Snap CEO Evan Spiegel
  • Snap is leaning into small, AI-powered "squads" to boost speed and output.
  • AI proponents say the technology lets fewer workers accomplish more, allowing for flatter hierarchies.
  • Risks include weaker talent pipelines, AI-driven bias, and declining worker engagement.

Score another one for tiny teams.

On Wednesday, Snap CEO Evan Spiegel framed plans to slash 1,000 jobs as part of a shift the social-media company started last year toward organizing employees into small, AI-powered "squads." He said the strategy is already playing out as AI cuts repetitive tasks and speeds up execution.

Leaders at several other big companies have recently made similar remarks about the benefits of leaner workforces and the role that AI plays in making small teams highly productive. In some cases, the comments were linked to layoffs.

"It would be disingenuous to pretend AI doesn't change the mix of skills we need or the number of roles required in certain areas. It does," Mike Cannon-Brookes, CEO of software company Atlassian, wrote last month in a securities filing about plans to cut 1,600 jobs.
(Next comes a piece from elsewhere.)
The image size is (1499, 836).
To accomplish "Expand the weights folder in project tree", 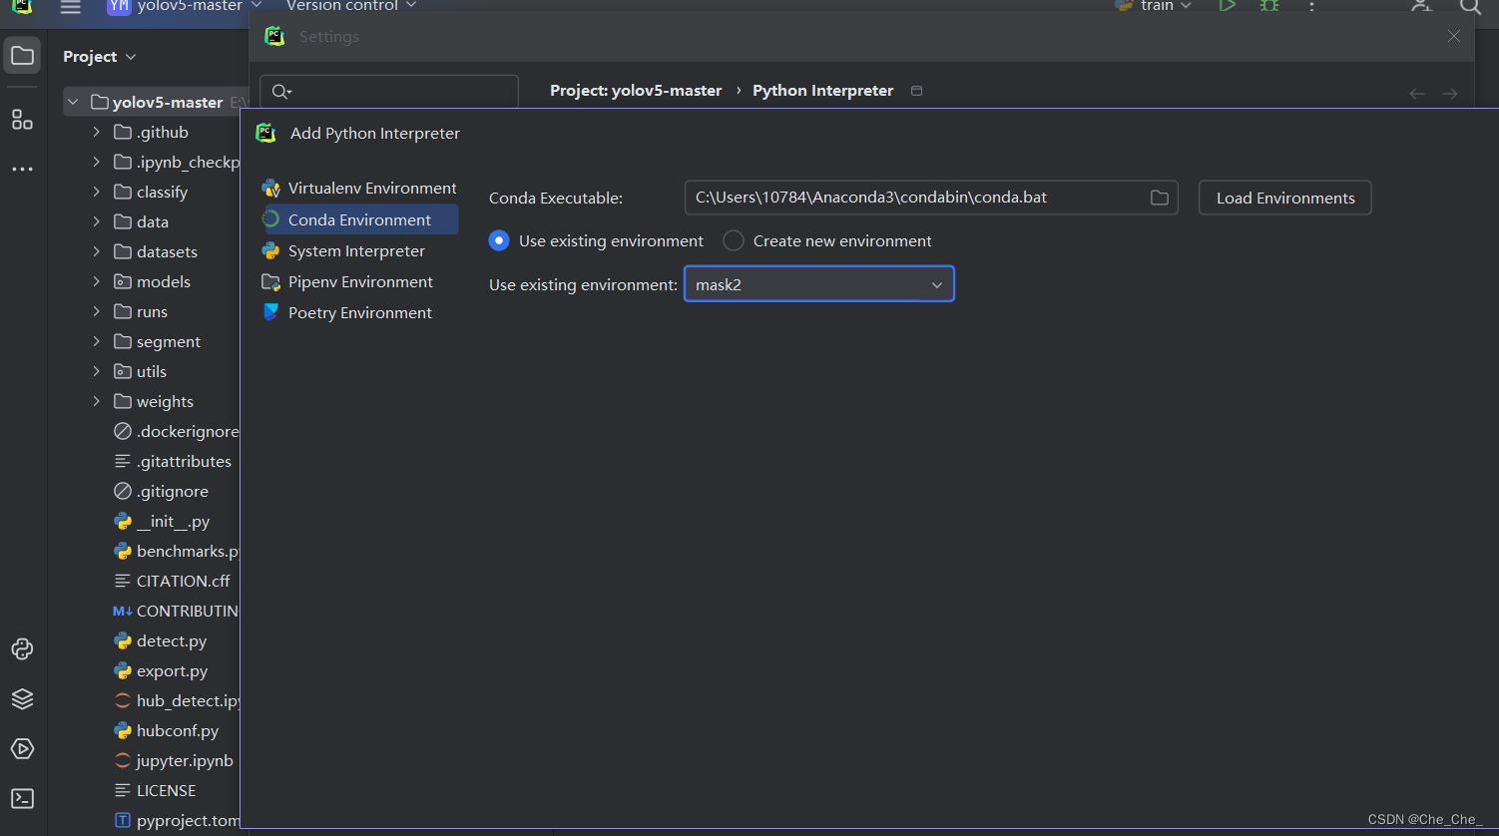I will [97, 401].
"We're starting to see projects that used to require big teams now be accomplished by a single very talented person," Meta chief Mark Zuckerberg said on a January earnings call with analysts.

The tiny team trend isn't limited to Big Tech. JPMorgan boss Jamie Dimon said in his annual letter to shareholders this month that "the real competitive battles" are waged by small, laser-focused teams.

Embracing startup culture

While startup founders have long prioritized scrappiness, the philosophy has been gaining traction among established businesses in recent years due to the AI boom. The technology allows just a few workers, or in some cases individuals, to carry out what previously required large teams, proponents say.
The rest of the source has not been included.